Word for word, copy the line containing "Task: View the 리뷰 16건 reviews" and each line after it in the records below, ending with the last line.
◆ ◆ ◆ ◆
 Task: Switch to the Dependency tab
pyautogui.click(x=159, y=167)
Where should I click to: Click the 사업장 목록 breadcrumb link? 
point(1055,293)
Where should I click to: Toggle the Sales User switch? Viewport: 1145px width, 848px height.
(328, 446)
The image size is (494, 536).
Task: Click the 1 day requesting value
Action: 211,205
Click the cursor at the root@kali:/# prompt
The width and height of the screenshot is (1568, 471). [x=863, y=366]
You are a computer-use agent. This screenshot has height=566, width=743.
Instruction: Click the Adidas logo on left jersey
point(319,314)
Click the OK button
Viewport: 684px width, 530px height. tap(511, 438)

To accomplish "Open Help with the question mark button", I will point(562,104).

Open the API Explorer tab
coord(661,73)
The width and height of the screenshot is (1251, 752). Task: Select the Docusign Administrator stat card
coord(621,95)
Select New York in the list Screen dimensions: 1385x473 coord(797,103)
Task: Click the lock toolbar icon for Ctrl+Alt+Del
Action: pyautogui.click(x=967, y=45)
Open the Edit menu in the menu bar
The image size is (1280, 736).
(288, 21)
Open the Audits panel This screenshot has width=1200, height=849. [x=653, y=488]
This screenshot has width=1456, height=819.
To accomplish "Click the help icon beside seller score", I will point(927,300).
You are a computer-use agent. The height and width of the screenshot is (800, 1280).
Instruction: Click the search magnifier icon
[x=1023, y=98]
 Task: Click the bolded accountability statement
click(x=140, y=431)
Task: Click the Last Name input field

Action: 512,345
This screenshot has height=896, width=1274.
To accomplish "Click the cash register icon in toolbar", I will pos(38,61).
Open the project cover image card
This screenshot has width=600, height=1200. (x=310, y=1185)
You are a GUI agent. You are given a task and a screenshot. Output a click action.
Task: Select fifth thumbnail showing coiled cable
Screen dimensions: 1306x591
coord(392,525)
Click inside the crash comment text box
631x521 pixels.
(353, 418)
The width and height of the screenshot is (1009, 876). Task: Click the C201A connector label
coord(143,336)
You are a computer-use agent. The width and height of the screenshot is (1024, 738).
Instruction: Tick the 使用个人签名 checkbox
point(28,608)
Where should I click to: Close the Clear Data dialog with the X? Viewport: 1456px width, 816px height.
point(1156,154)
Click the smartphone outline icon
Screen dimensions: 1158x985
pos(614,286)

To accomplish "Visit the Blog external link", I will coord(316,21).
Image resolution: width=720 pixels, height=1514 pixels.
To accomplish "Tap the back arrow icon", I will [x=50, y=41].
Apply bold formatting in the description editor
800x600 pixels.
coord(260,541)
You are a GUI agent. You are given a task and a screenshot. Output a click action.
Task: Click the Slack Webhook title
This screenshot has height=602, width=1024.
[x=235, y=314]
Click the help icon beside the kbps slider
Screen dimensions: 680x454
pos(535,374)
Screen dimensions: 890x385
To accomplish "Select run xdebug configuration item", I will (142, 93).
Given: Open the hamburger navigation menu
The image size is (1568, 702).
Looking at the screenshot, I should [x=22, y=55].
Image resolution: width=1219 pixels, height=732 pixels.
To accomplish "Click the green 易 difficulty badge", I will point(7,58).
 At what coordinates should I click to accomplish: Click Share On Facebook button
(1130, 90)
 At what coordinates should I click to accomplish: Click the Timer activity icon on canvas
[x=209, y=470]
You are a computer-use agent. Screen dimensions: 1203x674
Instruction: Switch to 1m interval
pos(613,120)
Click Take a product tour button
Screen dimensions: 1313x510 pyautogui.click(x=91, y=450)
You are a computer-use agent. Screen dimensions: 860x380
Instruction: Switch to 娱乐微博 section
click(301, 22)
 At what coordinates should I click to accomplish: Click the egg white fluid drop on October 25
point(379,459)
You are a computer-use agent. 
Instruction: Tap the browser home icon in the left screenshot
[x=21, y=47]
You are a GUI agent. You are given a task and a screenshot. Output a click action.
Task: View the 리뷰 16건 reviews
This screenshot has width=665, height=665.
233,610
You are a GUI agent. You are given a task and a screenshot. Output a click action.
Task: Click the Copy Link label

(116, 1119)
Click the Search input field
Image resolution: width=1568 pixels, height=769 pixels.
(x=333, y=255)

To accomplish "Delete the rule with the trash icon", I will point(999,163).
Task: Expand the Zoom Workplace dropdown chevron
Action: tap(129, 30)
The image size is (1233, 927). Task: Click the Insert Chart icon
◆ ◆ ◆ ◆
▸ **Answer to this problem**
Task: View the 리뷰 16건 reviews
This screenshot has width=665, height=665.
233,610
You are a GUI agent. You are given a task and a screenshot. Output a click action.
Task: Click the Copy Link label

(116, 1119)
Click the Search input field
Image resolution: width=1568 pixels, height=769 pixels.
(x=333, y=255)

To accomplish "Delete the rule with the trash icon", I will point(999,163).
Task: Expand the Zoom Workplace dropdown chevron
Action: tap(129, 30)
The image size is (1233, 927). Task: Click the Insert Chart icon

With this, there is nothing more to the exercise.